Расплакаться было страшно. Тогда она точно сойдет с ума от ужаса. Как страшно сидеть неизвестно где, не имея возможности подняться и что-то делать.
Нужно верить — Петуния вот — вот вернётся. Мертвецов не бывает. Они не приходят за живыми. А вот старшие сестры всегда возвращаются, чтобы надавать тумаков, наказать, наговорить колкостей и спасти. Нужно просто ещё капельку подождать. Самую капельку!
«Восемьдесят восемь, восемьдесят девять, девяносто».
Скрип досок наверху стал более отчетливым. Лили всхлипнула. А вдруг про ведьм Билл не наврал?
— За каким чертом лысым вас понесло на Проклятую Мельницу? — услышала девочка глухой хриплый прокуренный низкий голос.
— Они поспорили, — услышала Лили дрожащий голосок Петунии.
— Дьявол забери всех непослушных детей! — прогремел мужской голос. — Вечно вы влипаете в истории. Где это отродье?
— Я здесь! — прокричала Лили.
В следующее мгновение её ослепил свет от фонарика.
— Раздери меня сатана! — хохотнул неизвестный наверху. — Как твоя сестричка себе шею не сломала?! Никак дьявол лично её в люльке качал? Только чертовка тут копыта себе могла не обломать.
— Вытащите меня отсюда!
— А где «пожалуйста»? — насмешливо прогнусавил мужчина наверху.
— Пожалуйста, — покорно попросила девочка.
— Ладно. Подожди.
Свет фонарика погас, перестав больно бить в глаза. Раздался шорох. Потом вновь вспыхнул свет.
— Сейчас я сброшу тебе верёвку. Обвяжись ею, я тебя вытащу. Лады?
— Лады, — откликнулась Лили.
Она несколько раз обмотала крученую, толстую, похожую на канат веревку вокруг пояса.
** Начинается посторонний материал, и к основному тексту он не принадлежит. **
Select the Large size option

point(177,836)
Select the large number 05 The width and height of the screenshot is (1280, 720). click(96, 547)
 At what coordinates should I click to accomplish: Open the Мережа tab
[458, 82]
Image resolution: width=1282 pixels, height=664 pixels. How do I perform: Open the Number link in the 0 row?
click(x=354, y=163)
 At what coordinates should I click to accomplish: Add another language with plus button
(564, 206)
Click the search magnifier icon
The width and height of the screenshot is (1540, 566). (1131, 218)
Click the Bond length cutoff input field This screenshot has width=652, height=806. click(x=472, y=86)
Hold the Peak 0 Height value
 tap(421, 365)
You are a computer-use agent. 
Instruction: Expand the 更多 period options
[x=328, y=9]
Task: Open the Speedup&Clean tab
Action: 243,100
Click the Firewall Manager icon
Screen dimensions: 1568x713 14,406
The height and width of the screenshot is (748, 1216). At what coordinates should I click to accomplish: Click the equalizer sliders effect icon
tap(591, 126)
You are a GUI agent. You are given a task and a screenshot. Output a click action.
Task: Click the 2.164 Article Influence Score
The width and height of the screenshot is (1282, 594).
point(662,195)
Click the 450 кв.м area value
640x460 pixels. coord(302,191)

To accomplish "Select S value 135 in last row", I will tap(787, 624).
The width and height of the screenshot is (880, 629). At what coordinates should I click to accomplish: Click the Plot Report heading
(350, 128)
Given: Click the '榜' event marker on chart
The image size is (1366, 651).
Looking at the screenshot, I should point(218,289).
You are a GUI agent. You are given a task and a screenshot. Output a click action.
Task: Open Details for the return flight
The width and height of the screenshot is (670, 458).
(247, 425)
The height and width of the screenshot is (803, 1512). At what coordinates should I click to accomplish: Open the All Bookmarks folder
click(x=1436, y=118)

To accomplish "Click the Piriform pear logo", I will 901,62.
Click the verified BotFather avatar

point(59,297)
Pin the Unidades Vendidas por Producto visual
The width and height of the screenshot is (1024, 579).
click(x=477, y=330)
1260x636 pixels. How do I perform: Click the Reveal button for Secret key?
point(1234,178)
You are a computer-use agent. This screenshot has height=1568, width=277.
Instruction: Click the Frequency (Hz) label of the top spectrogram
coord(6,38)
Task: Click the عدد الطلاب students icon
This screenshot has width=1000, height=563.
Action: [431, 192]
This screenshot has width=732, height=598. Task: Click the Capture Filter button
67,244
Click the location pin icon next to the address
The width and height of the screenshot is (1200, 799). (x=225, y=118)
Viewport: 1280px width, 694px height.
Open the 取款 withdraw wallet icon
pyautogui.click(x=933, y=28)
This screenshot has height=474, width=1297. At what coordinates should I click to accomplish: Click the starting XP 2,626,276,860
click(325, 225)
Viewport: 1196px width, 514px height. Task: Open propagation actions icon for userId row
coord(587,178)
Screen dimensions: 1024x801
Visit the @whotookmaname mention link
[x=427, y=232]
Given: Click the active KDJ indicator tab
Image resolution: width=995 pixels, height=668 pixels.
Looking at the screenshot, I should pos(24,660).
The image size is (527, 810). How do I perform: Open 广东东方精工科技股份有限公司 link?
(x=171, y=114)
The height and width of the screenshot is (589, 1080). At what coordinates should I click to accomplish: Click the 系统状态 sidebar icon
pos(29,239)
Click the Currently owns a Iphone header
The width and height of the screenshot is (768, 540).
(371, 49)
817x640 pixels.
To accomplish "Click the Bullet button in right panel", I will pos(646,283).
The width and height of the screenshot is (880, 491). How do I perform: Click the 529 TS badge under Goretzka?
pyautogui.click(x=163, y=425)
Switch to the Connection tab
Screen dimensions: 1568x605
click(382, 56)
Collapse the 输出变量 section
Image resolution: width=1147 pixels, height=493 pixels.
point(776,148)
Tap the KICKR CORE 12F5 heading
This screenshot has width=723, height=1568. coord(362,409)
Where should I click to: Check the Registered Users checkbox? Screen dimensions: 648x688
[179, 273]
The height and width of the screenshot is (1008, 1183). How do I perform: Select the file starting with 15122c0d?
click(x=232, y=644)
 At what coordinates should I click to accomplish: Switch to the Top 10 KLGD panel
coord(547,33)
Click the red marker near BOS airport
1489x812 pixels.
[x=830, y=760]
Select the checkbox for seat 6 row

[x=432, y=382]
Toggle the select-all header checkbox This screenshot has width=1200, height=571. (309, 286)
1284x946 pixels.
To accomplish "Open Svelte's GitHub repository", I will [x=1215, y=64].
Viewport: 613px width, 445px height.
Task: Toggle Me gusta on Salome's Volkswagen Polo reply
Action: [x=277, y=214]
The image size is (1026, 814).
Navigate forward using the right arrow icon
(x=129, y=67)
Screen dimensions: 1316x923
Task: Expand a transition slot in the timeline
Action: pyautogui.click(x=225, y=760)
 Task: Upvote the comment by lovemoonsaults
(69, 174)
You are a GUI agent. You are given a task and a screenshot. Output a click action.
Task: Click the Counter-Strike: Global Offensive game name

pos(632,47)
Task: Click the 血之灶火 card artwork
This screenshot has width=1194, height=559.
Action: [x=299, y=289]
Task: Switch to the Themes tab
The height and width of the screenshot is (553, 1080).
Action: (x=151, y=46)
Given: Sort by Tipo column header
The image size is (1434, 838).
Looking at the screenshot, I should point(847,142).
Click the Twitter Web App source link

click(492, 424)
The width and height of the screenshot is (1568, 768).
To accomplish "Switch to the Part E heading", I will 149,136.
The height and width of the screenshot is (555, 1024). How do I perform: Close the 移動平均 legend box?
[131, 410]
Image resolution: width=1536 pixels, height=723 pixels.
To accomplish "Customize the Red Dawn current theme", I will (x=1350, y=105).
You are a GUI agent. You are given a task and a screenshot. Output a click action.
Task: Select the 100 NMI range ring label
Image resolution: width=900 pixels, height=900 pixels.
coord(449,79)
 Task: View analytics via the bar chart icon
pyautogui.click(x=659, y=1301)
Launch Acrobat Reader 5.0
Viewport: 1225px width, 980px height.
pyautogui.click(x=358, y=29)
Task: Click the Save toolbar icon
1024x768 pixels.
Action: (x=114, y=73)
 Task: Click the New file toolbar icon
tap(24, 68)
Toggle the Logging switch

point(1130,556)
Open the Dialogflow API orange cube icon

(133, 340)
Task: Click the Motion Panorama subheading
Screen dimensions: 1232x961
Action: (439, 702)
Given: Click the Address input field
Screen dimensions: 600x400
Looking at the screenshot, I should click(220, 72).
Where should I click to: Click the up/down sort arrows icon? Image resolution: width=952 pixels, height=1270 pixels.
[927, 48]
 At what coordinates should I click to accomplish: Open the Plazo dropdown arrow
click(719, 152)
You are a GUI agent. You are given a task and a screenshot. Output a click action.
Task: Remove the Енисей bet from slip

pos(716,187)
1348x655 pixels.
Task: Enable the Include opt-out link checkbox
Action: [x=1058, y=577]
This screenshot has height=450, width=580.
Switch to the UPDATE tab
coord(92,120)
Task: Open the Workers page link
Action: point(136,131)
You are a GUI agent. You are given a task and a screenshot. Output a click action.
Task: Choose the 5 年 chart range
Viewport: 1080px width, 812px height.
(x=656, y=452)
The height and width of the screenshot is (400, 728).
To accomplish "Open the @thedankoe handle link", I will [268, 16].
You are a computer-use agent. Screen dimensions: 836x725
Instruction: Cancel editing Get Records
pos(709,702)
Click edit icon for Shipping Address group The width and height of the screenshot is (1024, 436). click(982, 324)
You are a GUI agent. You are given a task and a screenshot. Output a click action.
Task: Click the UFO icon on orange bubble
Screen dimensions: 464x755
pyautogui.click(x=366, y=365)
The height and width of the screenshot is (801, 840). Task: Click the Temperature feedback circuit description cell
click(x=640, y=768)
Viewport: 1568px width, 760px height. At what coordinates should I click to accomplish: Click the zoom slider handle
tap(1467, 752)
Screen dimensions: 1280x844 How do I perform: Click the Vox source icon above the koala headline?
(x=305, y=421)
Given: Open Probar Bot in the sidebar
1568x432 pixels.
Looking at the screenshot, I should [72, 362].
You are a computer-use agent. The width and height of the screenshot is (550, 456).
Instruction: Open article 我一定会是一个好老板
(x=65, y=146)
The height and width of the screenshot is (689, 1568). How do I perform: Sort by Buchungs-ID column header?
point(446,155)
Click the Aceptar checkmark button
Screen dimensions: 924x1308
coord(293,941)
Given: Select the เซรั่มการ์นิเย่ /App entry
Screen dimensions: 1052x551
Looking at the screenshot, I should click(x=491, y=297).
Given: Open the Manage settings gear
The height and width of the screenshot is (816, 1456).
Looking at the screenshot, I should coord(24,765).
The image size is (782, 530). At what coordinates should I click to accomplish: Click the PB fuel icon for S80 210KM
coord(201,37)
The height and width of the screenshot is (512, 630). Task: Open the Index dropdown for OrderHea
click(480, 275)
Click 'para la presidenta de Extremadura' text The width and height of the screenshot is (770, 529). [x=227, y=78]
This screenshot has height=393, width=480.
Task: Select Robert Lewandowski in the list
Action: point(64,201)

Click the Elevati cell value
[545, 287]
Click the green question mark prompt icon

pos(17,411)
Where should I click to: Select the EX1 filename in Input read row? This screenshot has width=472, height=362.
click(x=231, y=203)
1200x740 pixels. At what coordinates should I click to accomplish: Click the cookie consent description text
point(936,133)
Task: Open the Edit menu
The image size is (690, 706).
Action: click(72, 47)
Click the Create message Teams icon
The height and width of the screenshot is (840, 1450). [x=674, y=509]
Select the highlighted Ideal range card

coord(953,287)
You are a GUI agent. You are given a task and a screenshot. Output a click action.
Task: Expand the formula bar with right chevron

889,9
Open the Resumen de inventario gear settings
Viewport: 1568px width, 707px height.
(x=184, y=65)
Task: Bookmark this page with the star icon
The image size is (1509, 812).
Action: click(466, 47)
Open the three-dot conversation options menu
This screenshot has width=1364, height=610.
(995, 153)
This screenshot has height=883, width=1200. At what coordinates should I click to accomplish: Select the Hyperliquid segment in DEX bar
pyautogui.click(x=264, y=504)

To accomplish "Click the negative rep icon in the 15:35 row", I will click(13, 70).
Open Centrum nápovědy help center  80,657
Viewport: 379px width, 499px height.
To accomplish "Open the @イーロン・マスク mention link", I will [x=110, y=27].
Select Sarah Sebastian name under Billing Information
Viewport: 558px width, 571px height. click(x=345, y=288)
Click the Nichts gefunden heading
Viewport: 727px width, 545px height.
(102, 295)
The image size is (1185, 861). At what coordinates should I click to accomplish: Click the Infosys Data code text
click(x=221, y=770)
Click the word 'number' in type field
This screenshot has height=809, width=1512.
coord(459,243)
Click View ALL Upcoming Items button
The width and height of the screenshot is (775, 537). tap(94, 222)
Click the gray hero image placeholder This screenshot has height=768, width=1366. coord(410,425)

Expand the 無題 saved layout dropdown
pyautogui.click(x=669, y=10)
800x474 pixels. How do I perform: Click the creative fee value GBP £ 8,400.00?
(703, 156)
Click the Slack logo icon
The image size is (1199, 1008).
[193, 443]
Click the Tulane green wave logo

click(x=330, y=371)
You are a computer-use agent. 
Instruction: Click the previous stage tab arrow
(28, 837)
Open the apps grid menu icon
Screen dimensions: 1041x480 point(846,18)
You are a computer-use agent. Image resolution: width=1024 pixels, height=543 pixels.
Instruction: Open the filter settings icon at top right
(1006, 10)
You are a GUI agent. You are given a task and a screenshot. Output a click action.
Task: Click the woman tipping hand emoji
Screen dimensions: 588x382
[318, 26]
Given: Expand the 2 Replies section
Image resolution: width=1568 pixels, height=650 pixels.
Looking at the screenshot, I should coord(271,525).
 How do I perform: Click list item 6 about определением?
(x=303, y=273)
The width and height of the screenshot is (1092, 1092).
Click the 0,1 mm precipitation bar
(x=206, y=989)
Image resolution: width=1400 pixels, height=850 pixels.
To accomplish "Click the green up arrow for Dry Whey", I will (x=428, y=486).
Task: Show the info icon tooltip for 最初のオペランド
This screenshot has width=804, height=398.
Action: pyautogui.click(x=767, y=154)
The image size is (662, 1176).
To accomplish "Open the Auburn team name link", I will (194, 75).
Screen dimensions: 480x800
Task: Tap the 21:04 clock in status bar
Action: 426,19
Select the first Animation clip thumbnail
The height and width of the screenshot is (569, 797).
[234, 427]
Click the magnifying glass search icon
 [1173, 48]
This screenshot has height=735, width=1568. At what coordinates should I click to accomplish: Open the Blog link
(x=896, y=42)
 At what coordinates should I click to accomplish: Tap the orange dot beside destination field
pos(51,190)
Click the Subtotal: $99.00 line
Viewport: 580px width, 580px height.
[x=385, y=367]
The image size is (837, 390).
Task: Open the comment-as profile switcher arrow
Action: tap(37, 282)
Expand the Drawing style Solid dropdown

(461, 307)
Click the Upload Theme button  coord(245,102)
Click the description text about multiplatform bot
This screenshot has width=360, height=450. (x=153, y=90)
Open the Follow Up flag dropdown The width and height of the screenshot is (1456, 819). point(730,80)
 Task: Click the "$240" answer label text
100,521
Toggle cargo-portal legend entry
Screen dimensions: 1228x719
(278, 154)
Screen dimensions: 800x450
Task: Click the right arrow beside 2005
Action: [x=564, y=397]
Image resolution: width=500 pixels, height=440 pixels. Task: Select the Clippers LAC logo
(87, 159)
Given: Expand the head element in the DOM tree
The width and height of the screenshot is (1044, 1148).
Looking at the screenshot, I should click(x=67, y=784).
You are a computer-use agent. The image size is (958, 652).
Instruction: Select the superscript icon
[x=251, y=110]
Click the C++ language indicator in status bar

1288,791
Когда мужчина потянул, веревка натянулась, больно врезаясь в тело. Лили визгнула.
— Терпи. Не хрен было лезть к черту на рога.
Через секунду девочка стояла наверху, и Петуния обнимала сестру.
— Спасибо вам! Спасибо большое! — взглянув на своего спасителя, девочка вытаращила глаза.
И как у Петунии только храбрости хватило к такому обратиться?! Мужчина был худ, жилист и высок. Длинные черные патлы спадали на горящие, словно у дикого зверя, глаза. Нос у него был заостренный и крючковатый, как у злого колдуна из сказки; губы — тонкие, щеки — запавшие.
— Ну — с, тварь ты лупоглазая, как тебя зовут? — насмешливо обратился к девочке мужчина.
— Лили…Лили Эванс…
— Ну, так вот, Лили Эванс. Приличным девицам неприлично шляться по ночам? Усекла? Ладно, хрен с тобой. Все вы бабы одним маслом мазаны. Мозгов на вас у бога не хватило. Ты хоть, в отличие от твоей подружки, хорошенькая. Дай осмотрю твою ногу.
Присев на корточки, мужчина поставил ступню Лили на своё острое колено и жесткими пальцами, от которых пахло табаком, принялся ощупывать её лодыжку.
Лили ойкнула.
— Не смей распускать нюни, девчонка! Я этого не терплю.
Вспомнив про насильников и котлеты из непослушных маленьких девочек, Лили сочла за благо вести себя тихо, как мышка.
— Нет у тебя никакого перелома, — сплюнул на пол мужчина. — Вывих. Это мы сейчас поправим.
Лили заорала.
— Вы поосторожней не можете?! — возмутилась Петуния.
— Отойди! Твоя дурная сестрица на своей опухшей лапе далеко не ухромает, а я не намерен никого не хребту тащить. До дома доковыляешь, выпроси у мамаши лед и приложи к опухоли. К утру сойдет.
Лили, с трудом наступая на раненую ногу, опираясь на руку Петунии, поковыляла следом за своим жутким спасителем. Как она ни крепилась, спустя несколько десятков шагов силы её оставили и незнакомый спаситель — грубиян, проклиная свалившихся на его голову «бестий», подхватил девочку на руки.
Нельзя сказать, что это принесло облегчение, но передвигались они теперь гораздо быстрее.
От незнакомца пахло сигаретами, кожей и едкими растворителями. Лили сочла бы такое сочетание вполне приятным, если бы её меньше ругали.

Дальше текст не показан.